On June 5, 2017, in Pioneer Centres Holding Co. Employee Stock Ownership Plan & Trust v. Alerus Fin., N.A., Case No. 15-1227, the U.S. Court of Appeals for the Tenth Circuit held that the plaintiff bears the burden on each element of its breach of fiduciary duty claim under ERISA.
Plaintiff brought suit for breach of fiduciary duty against the independent transactional trustee in connection with a failed employee-stock purchase transaction which would have allowed the ESOP to become the 100% owner of the car dealerships. The ESOP purchase transaction failed because one of the car manufacturers, whose contract required that it approve any change in ownership of the dealership, had stated that it would not approve the transaction if it gave the ESOP 100% ownership. Plaintiff asserted that Defendant failed to sign the transaction documents and send them to the car manufacturer. As a result, the car dealership sold its assets to a third party for a significantly higher price.

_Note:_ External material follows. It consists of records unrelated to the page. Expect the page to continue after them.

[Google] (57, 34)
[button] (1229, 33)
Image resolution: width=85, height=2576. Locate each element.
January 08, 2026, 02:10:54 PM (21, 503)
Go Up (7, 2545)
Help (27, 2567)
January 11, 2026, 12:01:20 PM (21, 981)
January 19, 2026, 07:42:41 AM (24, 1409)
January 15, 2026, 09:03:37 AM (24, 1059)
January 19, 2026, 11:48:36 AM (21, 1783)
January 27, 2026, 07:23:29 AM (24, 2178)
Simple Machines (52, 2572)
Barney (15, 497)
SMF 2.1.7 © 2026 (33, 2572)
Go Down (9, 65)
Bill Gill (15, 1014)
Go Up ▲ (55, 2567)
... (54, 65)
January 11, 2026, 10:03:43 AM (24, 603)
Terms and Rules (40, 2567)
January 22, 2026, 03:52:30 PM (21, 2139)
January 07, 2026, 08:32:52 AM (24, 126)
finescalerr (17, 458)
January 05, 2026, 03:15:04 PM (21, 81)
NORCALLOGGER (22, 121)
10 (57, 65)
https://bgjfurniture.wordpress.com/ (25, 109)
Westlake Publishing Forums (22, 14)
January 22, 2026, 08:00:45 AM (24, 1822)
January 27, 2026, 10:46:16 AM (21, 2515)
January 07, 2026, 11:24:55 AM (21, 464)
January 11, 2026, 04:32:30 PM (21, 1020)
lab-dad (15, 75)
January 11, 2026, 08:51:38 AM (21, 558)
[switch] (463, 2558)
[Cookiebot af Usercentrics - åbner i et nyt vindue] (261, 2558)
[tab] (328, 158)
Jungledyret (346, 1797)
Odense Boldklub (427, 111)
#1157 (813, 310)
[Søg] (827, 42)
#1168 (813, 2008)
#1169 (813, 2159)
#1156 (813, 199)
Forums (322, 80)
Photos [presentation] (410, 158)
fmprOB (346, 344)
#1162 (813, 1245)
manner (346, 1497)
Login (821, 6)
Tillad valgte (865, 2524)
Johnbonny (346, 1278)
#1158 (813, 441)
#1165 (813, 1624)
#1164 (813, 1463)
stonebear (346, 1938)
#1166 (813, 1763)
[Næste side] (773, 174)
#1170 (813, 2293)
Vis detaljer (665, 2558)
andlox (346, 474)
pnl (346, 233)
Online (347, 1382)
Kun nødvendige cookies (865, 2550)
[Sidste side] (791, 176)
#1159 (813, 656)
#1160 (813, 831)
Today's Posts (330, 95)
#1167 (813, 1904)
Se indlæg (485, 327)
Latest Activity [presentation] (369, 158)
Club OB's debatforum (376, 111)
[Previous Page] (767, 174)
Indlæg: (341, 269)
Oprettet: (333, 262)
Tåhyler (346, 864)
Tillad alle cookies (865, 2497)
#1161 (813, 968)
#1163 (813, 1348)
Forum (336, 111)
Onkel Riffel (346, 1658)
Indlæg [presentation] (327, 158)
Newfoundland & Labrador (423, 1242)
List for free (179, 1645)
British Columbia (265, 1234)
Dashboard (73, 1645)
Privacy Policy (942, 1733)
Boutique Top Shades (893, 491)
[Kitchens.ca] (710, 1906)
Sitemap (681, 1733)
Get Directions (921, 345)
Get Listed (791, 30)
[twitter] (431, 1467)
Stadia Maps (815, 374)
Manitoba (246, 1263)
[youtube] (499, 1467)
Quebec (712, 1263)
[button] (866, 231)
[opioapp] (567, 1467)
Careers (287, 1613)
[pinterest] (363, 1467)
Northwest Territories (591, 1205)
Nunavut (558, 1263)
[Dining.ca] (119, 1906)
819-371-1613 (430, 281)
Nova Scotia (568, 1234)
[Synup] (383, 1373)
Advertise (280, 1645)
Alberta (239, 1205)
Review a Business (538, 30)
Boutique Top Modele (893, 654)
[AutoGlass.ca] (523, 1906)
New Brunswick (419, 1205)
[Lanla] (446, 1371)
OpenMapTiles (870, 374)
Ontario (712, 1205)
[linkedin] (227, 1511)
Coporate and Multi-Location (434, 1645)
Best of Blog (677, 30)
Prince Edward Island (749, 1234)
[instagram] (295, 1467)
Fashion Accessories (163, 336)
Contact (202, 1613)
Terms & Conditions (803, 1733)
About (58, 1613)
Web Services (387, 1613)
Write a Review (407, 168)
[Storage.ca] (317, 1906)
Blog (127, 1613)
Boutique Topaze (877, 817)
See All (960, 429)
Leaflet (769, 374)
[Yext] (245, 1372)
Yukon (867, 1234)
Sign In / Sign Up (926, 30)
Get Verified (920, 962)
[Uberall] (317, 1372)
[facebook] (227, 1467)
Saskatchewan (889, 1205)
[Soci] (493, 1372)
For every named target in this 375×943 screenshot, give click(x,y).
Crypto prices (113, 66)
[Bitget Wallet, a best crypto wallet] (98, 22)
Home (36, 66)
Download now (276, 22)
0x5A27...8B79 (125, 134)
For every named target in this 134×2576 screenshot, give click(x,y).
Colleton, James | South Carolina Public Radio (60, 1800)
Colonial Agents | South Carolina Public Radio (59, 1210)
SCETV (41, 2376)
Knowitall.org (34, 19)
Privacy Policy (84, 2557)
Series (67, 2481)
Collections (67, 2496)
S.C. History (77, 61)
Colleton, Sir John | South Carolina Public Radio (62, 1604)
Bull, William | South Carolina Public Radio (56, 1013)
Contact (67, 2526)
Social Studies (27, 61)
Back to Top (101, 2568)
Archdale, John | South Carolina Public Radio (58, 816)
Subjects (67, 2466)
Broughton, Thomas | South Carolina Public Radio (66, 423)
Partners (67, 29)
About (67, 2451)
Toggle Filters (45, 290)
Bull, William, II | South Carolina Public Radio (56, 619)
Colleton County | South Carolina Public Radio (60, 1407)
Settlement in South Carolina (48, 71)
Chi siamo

The Tenth Circuit recognized that the Fourth, Fifth, and Eighth Circuit Courts of Appeals have adopted a “burden-shifting” framework which requires that once an ERISA plaintiff has proven a breach and prima facie case of loss, the burden shifts to the trustee to prove that the breach of duty did not cause the loss. However, the Court rejected this analysis and found that the statute’s plain language did not support “burden-shifting.” In addition to holding that Plaintiff had failed to demonstrate that Defendant’s alleged breach caused the Plaintiff to suffer damages, the Court concluded that the statute’s plain language limited liability to losses “resulting from” a breach of fiduciary duty. The Court determined that because causation is an element of the claim, the burden remains with the plaintiff at all times. This holding follows decisions from the Second, Sixth, Ninth, and Eleventh Circuit Courts of Appeals.